◆ Exercise:
Return the lines word for word, from the line containing "Where should I" through the line containing "[x=266, y=14]", with both end lines included. Leave out the pictures.

◆ Data shown:
--- START ---

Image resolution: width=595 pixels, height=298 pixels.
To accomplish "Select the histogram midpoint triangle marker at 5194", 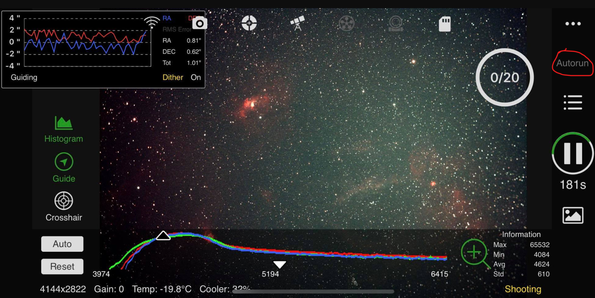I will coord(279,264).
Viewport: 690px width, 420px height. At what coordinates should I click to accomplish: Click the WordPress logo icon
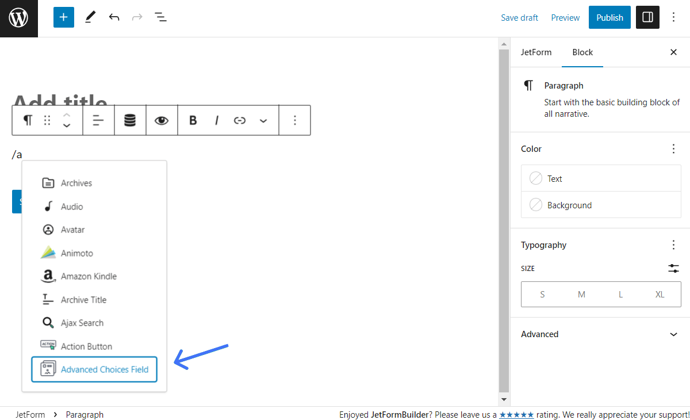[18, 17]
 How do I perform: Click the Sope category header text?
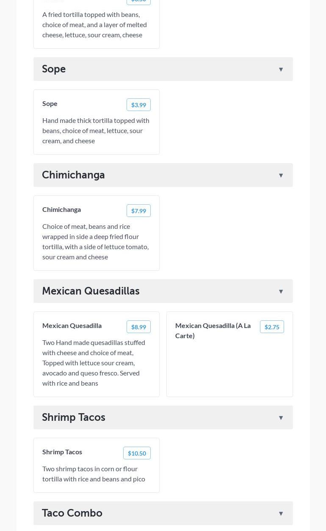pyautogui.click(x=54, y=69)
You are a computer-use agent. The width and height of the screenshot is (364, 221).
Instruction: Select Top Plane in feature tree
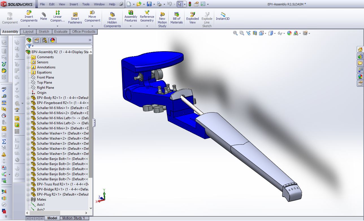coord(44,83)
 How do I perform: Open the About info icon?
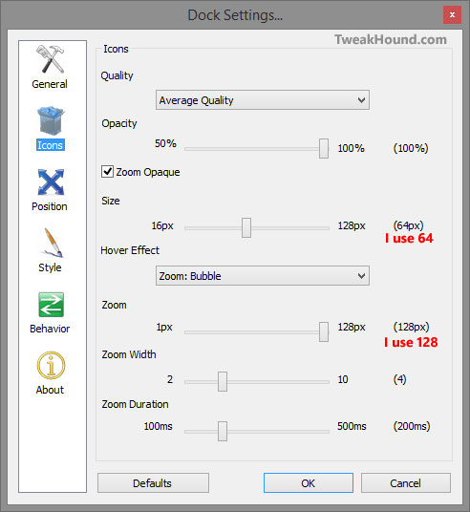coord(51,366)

--- END ---
--- START ---

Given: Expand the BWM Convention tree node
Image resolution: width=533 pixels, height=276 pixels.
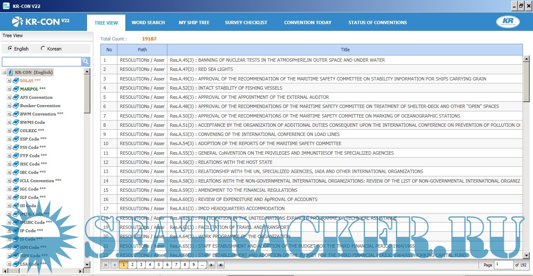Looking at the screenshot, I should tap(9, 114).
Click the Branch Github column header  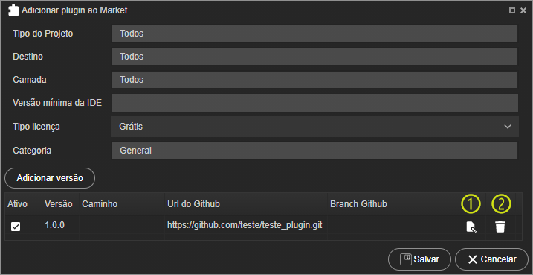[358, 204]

--- END ---
--- START ---

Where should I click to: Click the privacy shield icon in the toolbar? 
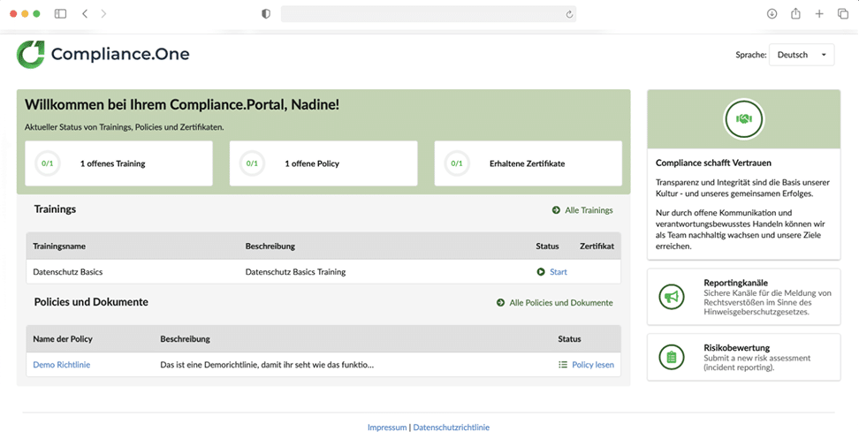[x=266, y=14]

--- END ---

◆ Exercise output:
Where should I click to: Click the privacy shield icon in the toolbar? 
[x=266, y=14]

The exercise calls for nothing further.